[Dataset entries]
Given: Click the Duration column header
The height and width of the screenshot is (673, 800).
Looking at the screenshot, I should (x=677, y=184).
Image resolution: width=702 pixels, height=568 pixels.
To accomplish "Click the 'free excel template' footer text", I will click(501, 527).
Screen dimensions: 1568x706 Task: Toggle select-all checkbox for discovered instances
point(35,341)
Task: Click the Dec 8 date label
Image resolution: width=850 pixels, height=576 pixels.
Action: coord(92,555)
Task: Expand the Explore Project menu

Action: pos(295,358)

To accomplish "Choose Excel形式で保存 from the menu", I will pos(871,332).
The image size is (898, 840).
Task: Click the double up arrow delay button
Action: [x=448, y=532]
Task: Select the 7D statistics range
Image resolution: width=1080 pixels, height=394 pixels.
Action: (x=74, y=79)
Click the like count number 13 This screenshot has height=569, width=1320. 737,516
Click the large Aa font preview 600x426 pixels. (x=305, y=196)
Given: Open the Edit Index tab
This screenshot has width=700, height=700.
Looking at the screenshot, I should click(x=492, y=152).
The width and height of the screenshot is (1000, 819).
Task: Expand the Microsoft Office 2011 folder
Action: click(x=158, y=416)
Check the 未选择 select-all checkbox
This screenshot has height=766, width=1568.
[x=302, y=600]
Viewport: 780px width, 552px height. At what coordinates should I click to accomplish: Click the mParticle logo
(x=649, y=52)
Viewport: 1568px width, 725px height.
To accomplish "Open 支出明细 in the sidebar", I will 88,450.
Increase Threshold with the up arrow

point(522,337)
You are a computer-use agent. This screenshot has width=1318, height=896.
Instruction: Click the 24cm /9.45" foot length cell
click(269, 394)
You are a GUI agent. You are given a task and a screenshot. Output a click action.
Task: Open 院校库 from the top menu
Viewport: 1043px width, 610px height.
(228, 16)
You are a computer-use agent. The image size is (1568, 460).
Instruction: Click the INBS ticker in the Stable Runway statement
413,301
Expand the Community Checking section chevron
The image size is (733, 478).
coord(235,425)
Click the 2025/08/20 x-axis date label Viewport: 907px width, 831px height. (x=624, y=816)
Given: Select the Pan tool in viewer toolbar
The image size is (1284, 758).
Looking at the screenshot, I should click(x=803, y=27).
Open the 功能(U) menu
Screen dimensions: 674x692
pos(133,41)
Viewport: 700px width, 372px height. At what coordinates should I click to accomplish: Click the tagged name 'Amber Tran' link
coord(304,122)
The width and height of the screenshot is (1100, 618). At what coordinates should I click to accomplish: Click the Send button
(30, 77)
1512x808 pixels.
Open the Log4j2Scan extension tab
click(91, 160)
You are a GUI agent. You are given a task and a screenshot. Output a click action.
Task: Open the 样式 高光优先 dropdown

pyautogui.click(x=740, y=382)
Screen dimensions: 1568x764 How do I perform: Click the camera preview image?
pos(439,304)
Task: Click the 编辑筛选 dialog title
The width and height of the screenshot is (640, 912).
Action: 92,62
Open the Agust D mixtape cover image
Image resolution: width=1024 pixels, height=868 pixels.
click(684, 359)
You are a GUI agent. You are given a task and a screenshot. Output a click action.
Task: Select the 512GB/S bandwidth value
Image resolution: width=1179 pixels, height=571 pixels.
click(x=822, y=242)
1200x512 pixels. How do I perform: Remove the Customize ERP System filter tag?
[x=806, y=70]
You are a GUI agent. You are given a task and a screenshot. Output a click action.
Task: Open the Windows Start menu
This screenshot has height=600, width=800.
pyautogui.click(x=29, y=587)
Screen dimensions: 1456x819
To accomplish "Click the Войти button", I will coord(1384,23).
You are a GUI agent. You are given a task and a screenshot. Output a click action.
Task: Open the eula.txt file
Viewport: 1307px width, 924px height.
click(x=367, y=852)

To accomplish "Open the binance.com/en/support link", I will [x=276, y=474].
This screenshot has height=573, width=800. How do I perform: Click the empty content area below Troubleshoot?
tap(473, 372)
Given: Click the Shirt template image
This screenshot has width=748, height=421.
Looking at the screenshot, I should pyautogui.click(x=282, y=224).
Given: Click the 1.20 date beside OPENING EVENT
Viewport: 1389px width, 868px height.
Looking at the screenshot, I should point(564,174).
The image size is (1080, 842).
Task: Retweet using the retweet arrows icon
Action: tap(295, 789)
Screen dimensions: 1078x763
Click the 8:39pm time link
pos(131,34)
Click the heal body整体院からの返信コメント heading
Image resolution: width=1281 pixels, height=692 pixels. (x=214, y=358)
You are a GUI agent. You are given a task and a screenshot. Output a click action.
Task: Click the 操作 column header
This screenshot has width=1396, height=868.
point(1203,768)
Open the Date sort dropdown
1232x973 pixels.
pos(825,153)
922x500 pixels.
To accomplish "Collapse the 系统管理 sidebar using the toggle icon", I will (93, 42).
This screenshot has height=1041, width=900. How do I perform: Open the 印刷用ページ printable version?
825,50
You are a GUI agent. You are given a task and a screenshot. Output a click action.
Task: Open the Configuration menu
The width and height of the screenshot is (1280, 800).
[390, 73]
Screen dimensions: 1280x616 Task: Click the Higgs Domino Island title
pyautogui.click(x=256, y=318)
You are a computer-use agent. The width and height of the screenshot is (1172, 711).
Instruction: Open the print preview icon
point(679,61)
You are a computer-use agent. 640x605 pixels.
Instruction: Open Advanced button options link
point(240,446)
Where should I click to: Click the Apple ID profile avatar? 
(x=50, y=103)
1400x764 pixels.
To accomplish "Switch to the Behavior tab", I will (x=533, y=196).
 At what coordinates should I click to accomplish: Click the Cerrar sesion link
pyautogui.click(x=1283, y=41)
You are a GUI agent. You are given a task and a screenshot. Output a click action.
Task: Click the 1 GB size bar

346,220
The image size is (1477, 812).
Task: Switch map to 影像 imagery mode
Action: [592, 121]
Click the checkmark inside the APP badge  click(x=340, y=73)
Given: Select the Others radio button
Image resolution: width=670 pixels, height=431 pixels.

**Exercise description**
Every record must be output again with its wording unchanged.

**Exercise answer**
Given: Click the Duration column header
The height and width of the screenshot is (673, 800).
Looking at the screenshot, I should (x=677, y=184).
Image resolution: width=702 pixels, height=568 pixels.
To accomplish "Click the 'free excel template' footer text", I will click(501, 527).
Screen dimensions: 1568x706 Task: Toggle select-all checkbox for discovered instances
point(35,341)
Task: Click the Dec 8 date label
Image resolution: width=850 pixels, height=576 pixels.
Action: coord(92,555)
Task: Expand the Explore Project menu

Action: pos(295,358)

To accomplish "Choose Excel形式で保存 from the menu", I will pos(871,332).
The image size is (898, 840).
Task: Click the double up arrow delay button
Action: [x=448, y=532]
Task: Select the 7D statistics range
Image resolution: width=1080 pixels, height=394 pixels.
Action: (x=74, y=79)
Click the like count number 13 This screenshot has height=569, width=1320. 737,516
Click the large Aa font preview 600x426 pixels. (x=305, y=196)
Given: Open the Edit Index tab
This screenshot has width=700, height=700.
Looking at the screenshot, I should click(x=492, y=152).
The width and height of the screenshot is (1000, 819).
Task: Expand the Microsoft Office 2011 folder
Action: click(x=158, y=416)
Check the 未选择 select-all checkbox
This screenshot has height=766, width=1568.
[x=302, y=600]
Viewport: 780px width, 552px height. At what coordinates should I click to accomplish: Click the mParticle logo
(x=649, y=52)
Viewport: 1568px width, 725px height.
To accomplish "Open 支出明细 in the sidebar", I will 88,450.
Increase Threshold with the up arrow

point(522,337)
You are a computer-use agent. This screenshot has width=1318, height=896.
Instruction: Click the 24cm /9.45" foot length cell
click(269, 394)
You are a GUI agent. You are given a task and a screenshot. Output a click action.
Task: Open 院校库 from the top menu
Viewport: 1043px width, 610px height.
(228, 16)
You are a computer-use agent. The image size is (1568, 460).
Instruction: Click the INBS ticker in the Stable Runway statement
413,301
Expand the Community Checking section chevron
The image size is (733, 478).
coord(235,425)
Click the 2025/08/20 x-axis date label Viewport: 907px width, 831px height. (x=624, y=816)
Given: Select the Pan tool in viewer toolbar
The image size is (1284, 758).
Looking at the screenshot, I should click(x=803, y=27).
Open the 功能(U) menu
Screen dimensions: 674x692
pos(133,41)
Viewport: 700px width, 372px height. At what coordinates should I click to accomplish: Click the tagged name 'Amber Tran' link
coord(304,122)
The width and height of the screenshot is (1100, 618). At what coordinates should I click to accomplish: Click the Send button
(30, 77)
1512x808 pixels.
Open the Log4j2Scan extension tab
click(91, 160)
You are a GUI agent. You are given a task and a screenshot. Output a click action.
Task: Open the 样式 高光优先 dropdown

pyautogui.click(x=740, y=382)
Screen dimensions: 1568x764 How do I perform: Click the camera preview image?
pos(439,304)
Task: Click the 编辑筛选 dialog title
The width and height of the screenshot is (640, 912).
Action: 92,62
Open the Agust D mixtape cover image
Image resolution: width=1024 pixels, height=868 pixels.
click(684, 359)
You are a GUI agent. You are given a task and a screenshot. Output a click action.
Task: Select the 512GB/S bandwidth value
Image resolution: width=1179 pixels, height=571 pixels.
click(x=822, y=242)
1200x512 pixels. How do I perform: Remove the Customize ERP System filter tag?
[x=806, y=70]
You are a GUI agent. You are given a task and a screenshot. Output a click action.
Task: Open the Windows Start menu
This screenshot has height=600, width=800.
pyautogui.click(x=29, y=587)
Screen dimensions: 1456x819
To accomplish "Click the Войти button", I will coord(1384,23).
You are a GUI agent. You are given a task and a screenshot. Output a click action.
Task: Open the eula.txt file
Viewport: 1307px width, 924px height.
click(x=367, y=852)

To accomplish "Open the binance.com/en/support link", I will [x=276, y=474].
This screenshot has height=573, width=800. How do I perform: Click the empty content area below Troubleshoot?
tap(473, 372)
Given: Click the Shirt template image
This screenshot has width=748, height=421.
Looking at the screenshot, I should pyautogui.click(x=282, y=224).
Given: Click the 1.20 date beside OPENING EVENT
Viewport: 1389px width, 868px height.
Looking at the screenshot, I should point(564,174).
The image size is (1080, 842).
Task: Retweet using the retweet arrows icon
Action: tap(295, 789)
Screen dimensions: 1078x763
Click the 8:39pm time link
pos(131,34)
Click the heal body整体院からの返信コメント heading
Image resolution: width=1281 pixels, height=692 pixels. (x=214, y=358)
You are a GUI agent. You are given a task and a screenshot. Output a click action.
Task: Click the 操作 column header
This screenshot has width=1396, height=868.
point(1203,768)
Open the Date sort dropdown
1232x973 pixels.
pos(825,153)
922x500 pixels.
To accomplish "Collapse the 系统管理 sidebar using the toggle icon", I will (93, 42).
This screenshot has height=1041, width=900. How do I perform: Open the 印刷用ページ printable version?
825,50
You are a GUI agent. You are given a task and a screenshot. Output a click action.
Task: Open the Configuration menu
The width and height of the screenshot is (1280, 800).
[390, 73]
Screen dimensions: 1280x616 Task: Click the Higgs Domino Island title
pyautogui.click(x=256, y=318)
You are a computer-use agent. The width and height of the screenshot is (1172, 711).
Instruction: Open the print preview icon
point(679,61)
You are a computer-use agent. 640x605 pixels.
Instruction: Open Advanced button options link
point(240,446)
Where should I click to: Click the Apple ID profile avatar? 
(x=50, y=103)
1400x764 pixels.
To accomplish "Switch to the Behavior tab", I will (x=533, y=196).
 At what coordinates should I click to accomplish: Click the Cerrar sesion link
pyautogui.click(x=1283, y=41)
You are a GUI agent. You are given a task and a screenshot. Output a click action.
Task: Click the 1 GB size bar

346,220
The image size is (1477, 812).
Task: Switch map to 影像 imagery mode
Action: [592, 121]
Click the checkmark inside the APP badge  click(x=340, y=73)
Given: Select the Others radio button
Image resolution: width=670 pixels, height=431 pixels.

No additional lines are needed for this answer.